O Governo encarregou a Autoridade Nacional de Proteção Civil de realizar um estudo sobre a possibilidade de utilização de meios aéreos para combater os fogos na ilha da Madeira.

Fonte oficial do Ministério da Administração Interna (MAI) disse à TVI que, por despacho do secretário de Estado da Administração Interna, Jorge Gomes, datado de 23 de dezembro de 2016, “foi encarregue a Autoridade Nacional de Proteção Civil da realização de um estudo sobre a adequabilidade de utilização de meios aéreos na Ilha da Madeira para a missão de combate a incêndios florestais”.

E a acrescentou que, segundo o mesmo despacho, “determina-se a promoção dos testes operacionais considerados adequados”.

Uma decisão que surge depois de o próprio Governo Regional da Madeira ter assumido, ainda no verão, que ia elaborar um documento sobre esta matéria para avaliar a possibilidade de utilização dos ditos meios para combater fogos no arquipélago.

Fonte oficial do gabinete da presidência do Governo Regional da Madeira confirmou à TVI que “foi solicitado ao Governo da República um parecer, no prazo de 120 dias, acerca das vantagens e dos inconvenientes do uso de meios aéreos em áreas florestais e urbanas na Região Autónoma da Madeira”.

Um pedido feito com o conhecimento do primeiro-ministro, António Costa. O objetivo foi “garantir total rigor e independência nas conclusões/recomendações que serão apresentadas”, acrescentou.

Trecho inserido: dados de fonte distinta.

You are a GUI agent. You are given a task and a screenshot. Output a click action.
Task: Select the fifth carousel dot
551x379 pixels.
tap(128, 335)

A pedido do Governo Regional, o prazo para haver tal parecer terminava, assim, a 20 de dezembro passado mas o despacho do secretário de Estado do MAI, para que seja elaborado, é de 23 de dezembro.

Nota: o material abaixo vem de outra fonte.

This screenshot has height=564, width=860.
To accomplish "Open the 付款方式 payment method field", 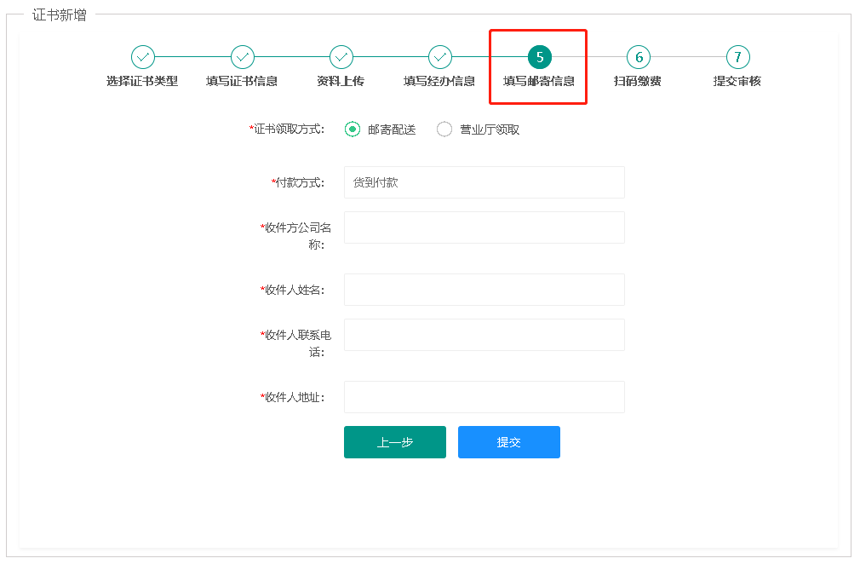I will [484, 182].
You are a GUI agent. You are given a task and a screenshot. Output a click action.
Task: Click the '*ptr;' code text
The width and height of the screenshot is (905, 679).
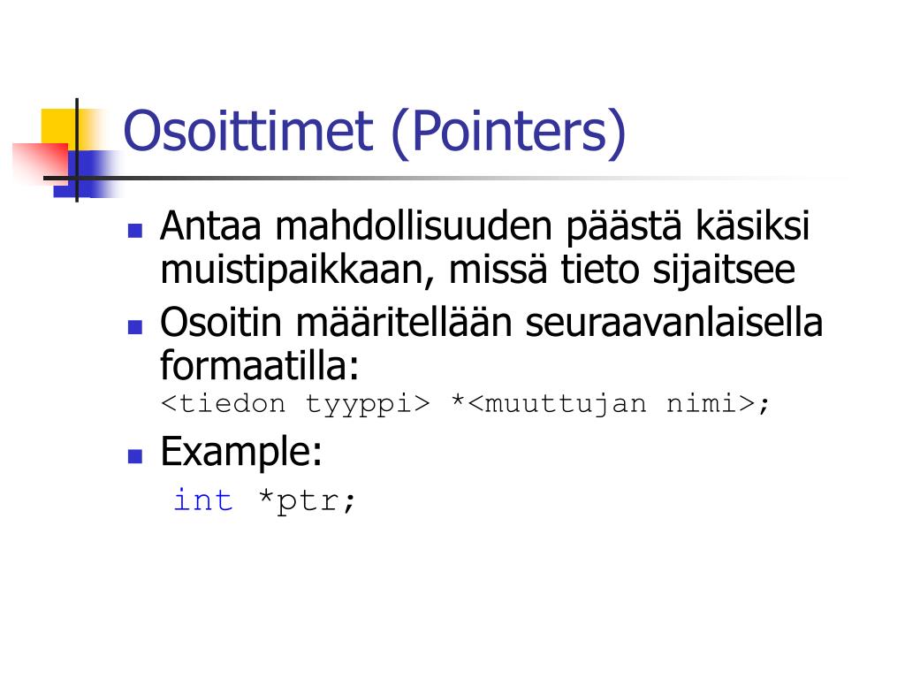[x=307, y=501]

Fonte oficial do ministério da tutela não quis, no entanto, adiantar qual o timing para que o dito parecer esteja concluído pela Proteção Civil.

Relatório sobre meios aéreos sai da "gaveta"?

Um parecer que pode dar, agora, andamento ao relatório divulgado pela TVI em agosto, “Meios Aéreos empregues em Missões de Interesse Público”, que estava “na gaveta” do Governo PS desde o anterior Executivo, de Passos Coelho.

Um ofício do Governo Regional, de 11 de agosto de 2016, assumia que a primeira fase do relatório do grupo dos Meios Aéreos em Missões de Interesse Público- MAMIP, que integrou o presidente do SRPC [Serviço Regional de Proteção Civil], IP-RAM, e a sua entrega aconteceu em setembro de 2015. Uma entrega feita aos ministérios da Defesa Nacional, Administração Interna e da Saúde da altura. Mas após a mudança de Governo “a 2.ª fase dos trabalhos - emissão de parecer final - ainda não avançou”.

Durante a calamidade que assolou a Madeira no verão passado, o presidente do Governo Regional, Miguel Albuquerque, disse existirem “opiniões especializadas contraditórias” sobre a utilização de meios aéreos para combates aos fogos na Madeira e daí a necessidade de levar em frente esta solicitação de um novo parecer.

O relatório divulgado pela TVI já aconselhava:

Estudar detalhadamente a adequabilidade da operação de meios aéreos na ilha da Madeira para fazer face ao recente incremento de incêndios florestais (a partir de 2010), tendo em consideração os constrangimentos específicos do ambiente de operação”. E acrescentava que “o estudo deverá ser realizado e operacionalizado entre a Autoridade Nacional de Proteção Civil (ANPC), RAM e FA “quando for considerado oportuno por estas entidades”.

Em agosto passado, o primeiro- ministro assumiu que desconhecia o relatório mas garantiu que iam analisar o tema.

O relatório aconselhava também maior intervenção da Força Aérea (FA) em missões de interesse público, concretamente no combate aos fogos. Bem como a adequação de mais meios aéreos de combate a incêndios na Madeira.

Se o modelo, elaborado a pedido do Governo de Passos Coelho, tivesse avançado, a FA estaria a ser preparada para o combate contra as chamas. Um plano que previa, em 2016, pelo menos, o envolvimento na vigilância das matas, com os C-295.

Sob a batuta do Governo de Coelho entre a criação do grupo de trabalho e a apresentação do estudo final mediaram dois anos. 

No ano passado arderam 160 mil hectares em Portugal, mais de 50% de toda a área ardida na União Europeia. Destes, quase dois mil hectares só na Madeira.